** start of MATERIAL SUPPLIED **
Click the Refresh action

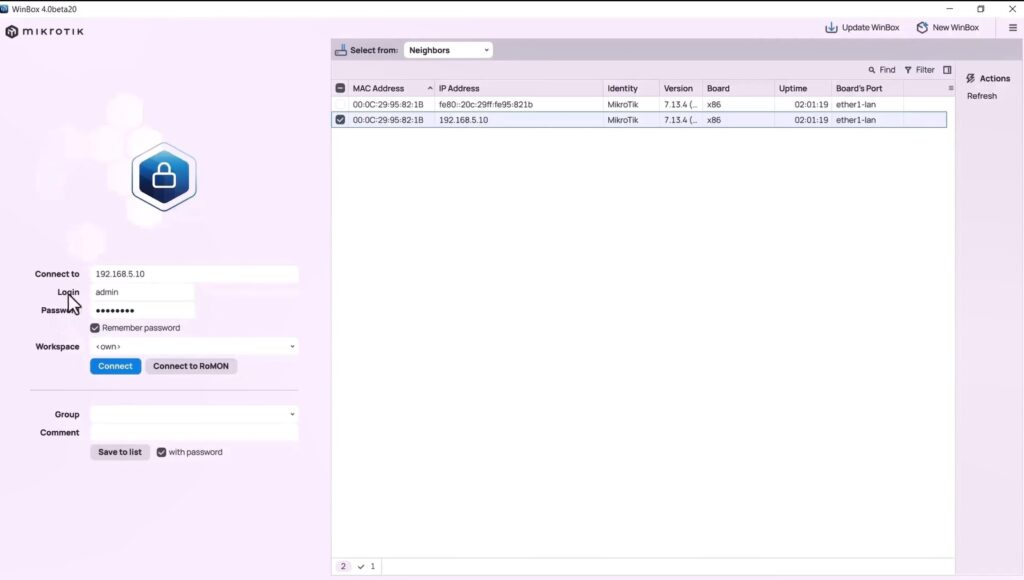coord(982,96)
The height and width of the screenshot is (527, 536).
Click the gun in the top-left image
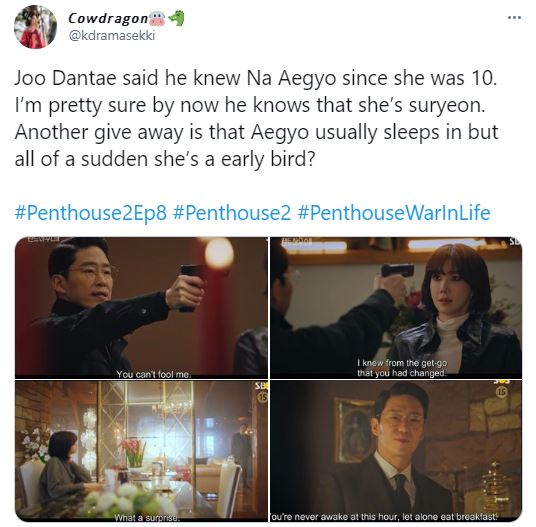point(192,286)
** end of MATERIAL SUPPLIED **
Put every line of the entries above into a numbered list, skipping blank lines and leaving out the pictures.

- [ANSWER BELOW]
1. Click the Refresh action
2. coord(982,96)
3. The height and width of the screenshot is (527, 536).
4. Click the gun in the top-left image
5. point(192,286)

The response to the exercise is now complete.